Aim:
Revise the lines below so that "screenshot" is replaced with "screen capture" everywhere it occurs, leaving everything else unchanged, and omit the pictures from your answer.

Listed records:
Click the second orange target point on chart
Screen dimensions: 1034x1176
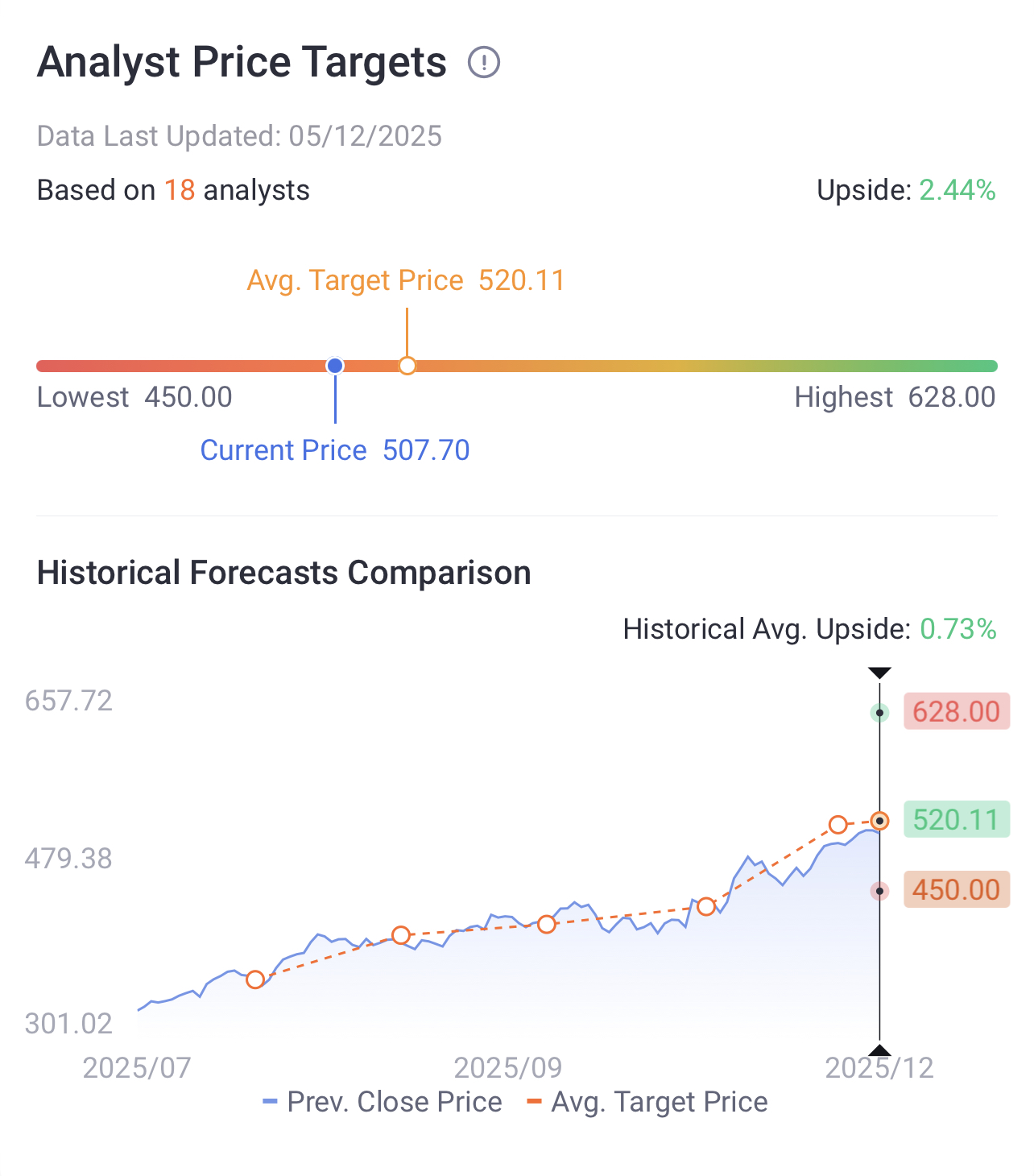[x=401, y=935]

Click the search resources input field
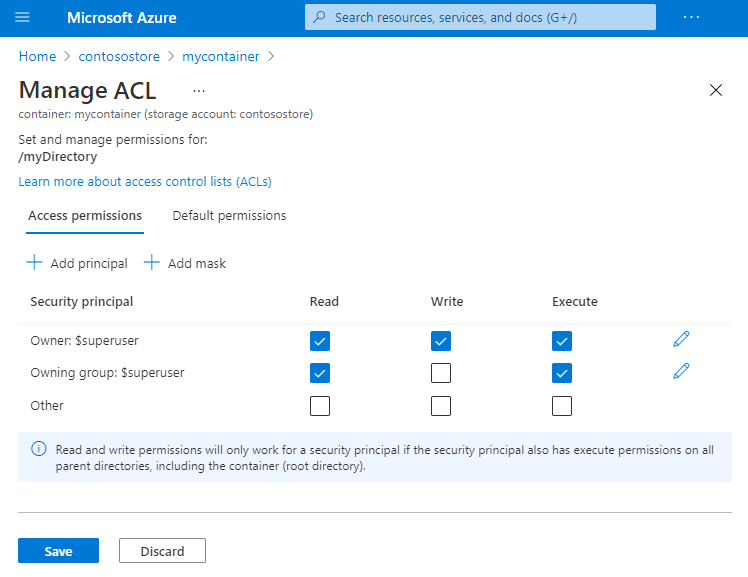(x=480, y=17)
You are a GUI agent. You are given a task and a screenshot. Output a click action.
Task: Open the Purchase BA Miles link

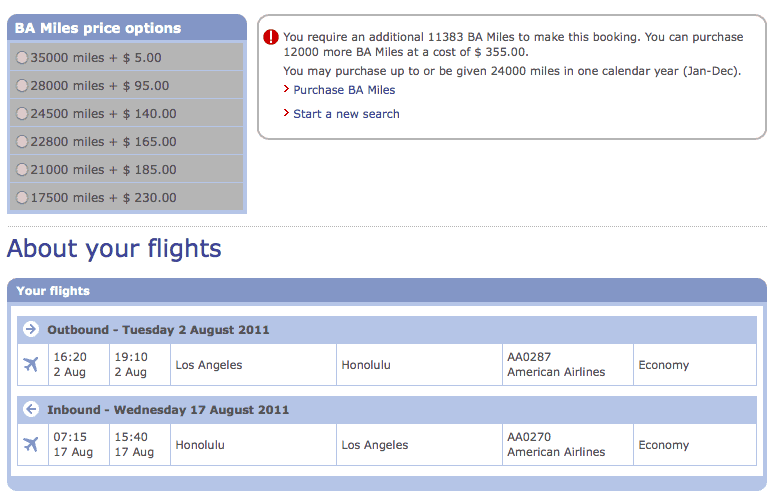344,90
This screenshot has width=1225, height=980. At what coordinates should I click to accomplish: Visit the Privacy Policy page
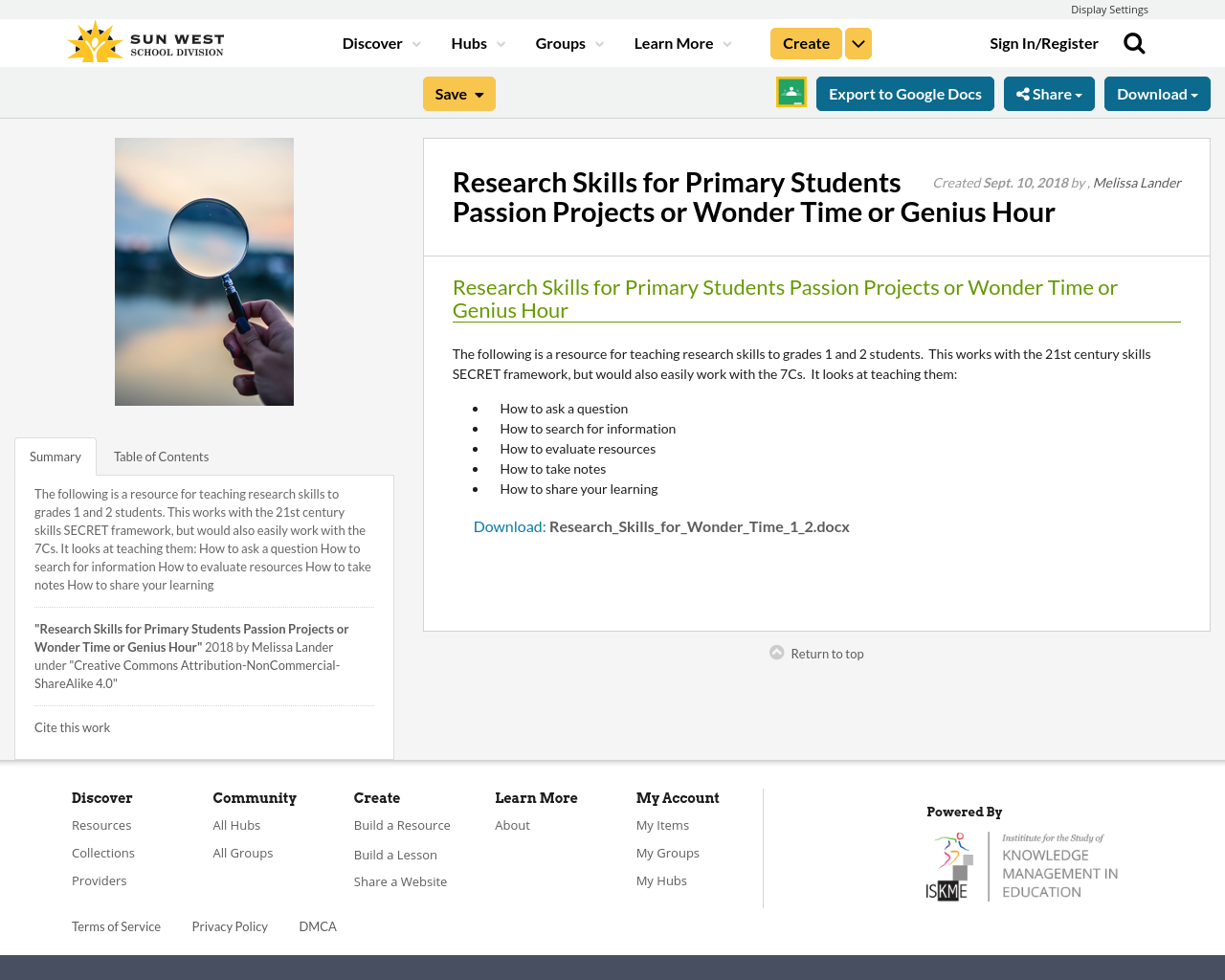click(x=230, y=925)
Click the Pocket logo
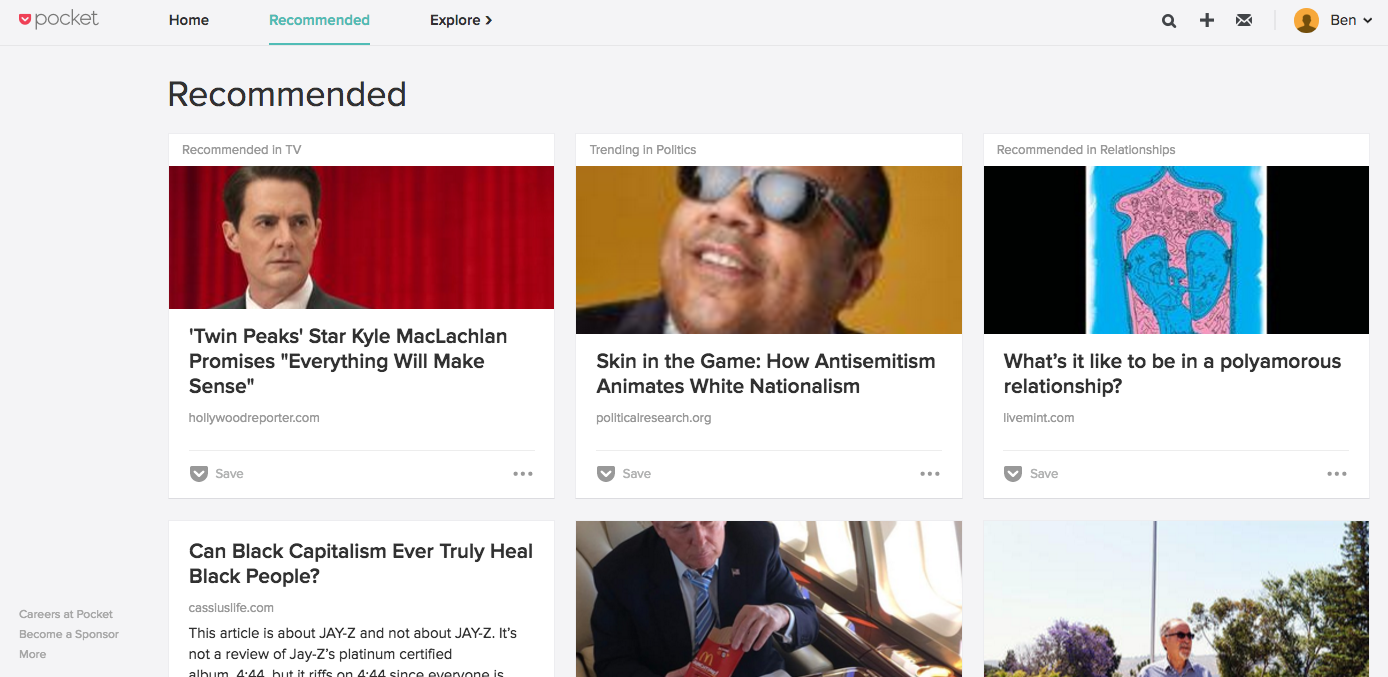Viewport: 1388px width, 677px height. (59, 19)
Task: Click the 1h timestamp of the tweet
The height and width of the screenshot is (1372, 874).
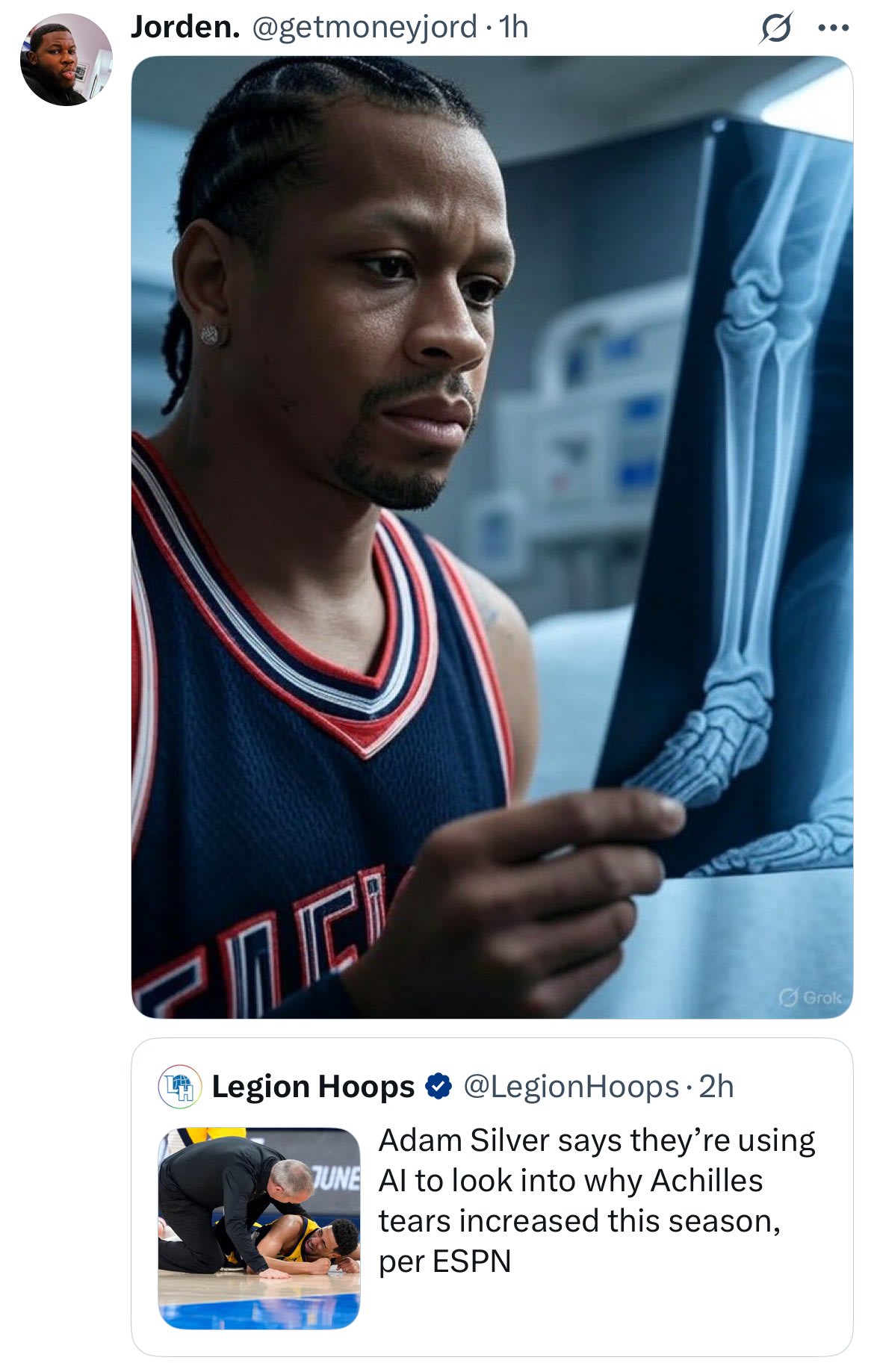Action: (514, 28)
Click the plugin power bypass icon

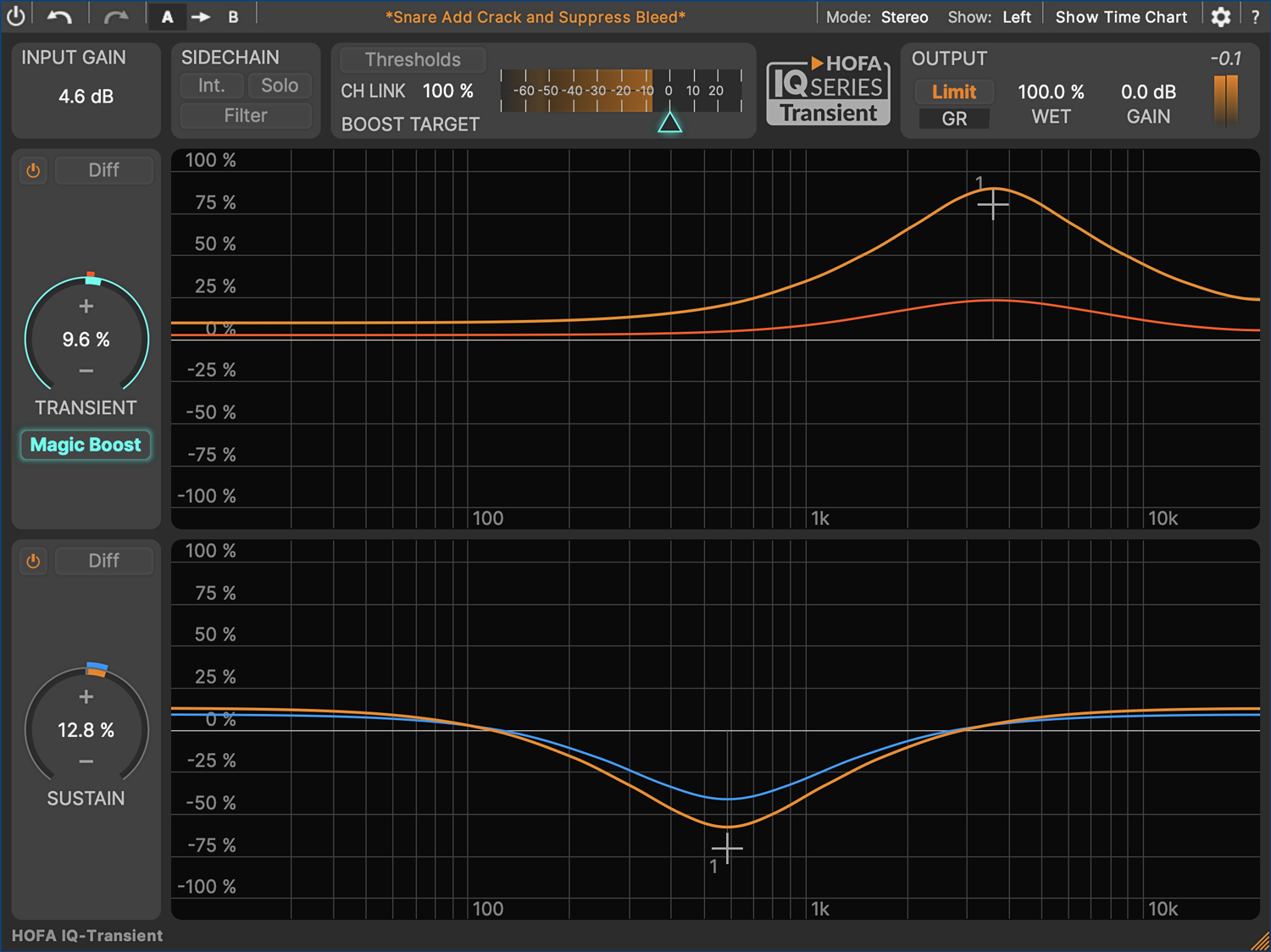coord(15,16)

Exercise answer:
Click the second orange target point on chart
Screen dimensions: 1034x1176
[x=401, y=935]

Click the search resources input field
(x=480, y=17)
You are a GUI agent. You are given a task and a screen capture. Output a click action.
Task: Open the Purchase BA Miles link

344,90
This screen capture has width=1225, height=980. At what coordinates should I click to accomplish: Visit the Privacy Policy page
click(x=230, y=925)
Click the Pocket logo
Viewport: 1388px width, 677px height. (59, 19)
Task: Click the 1h timestamp of the tweet
The height and width of the screen capture is (1372, 874).
Action: (514, 28)
Click the plugin power bypass icon

coord(15,16)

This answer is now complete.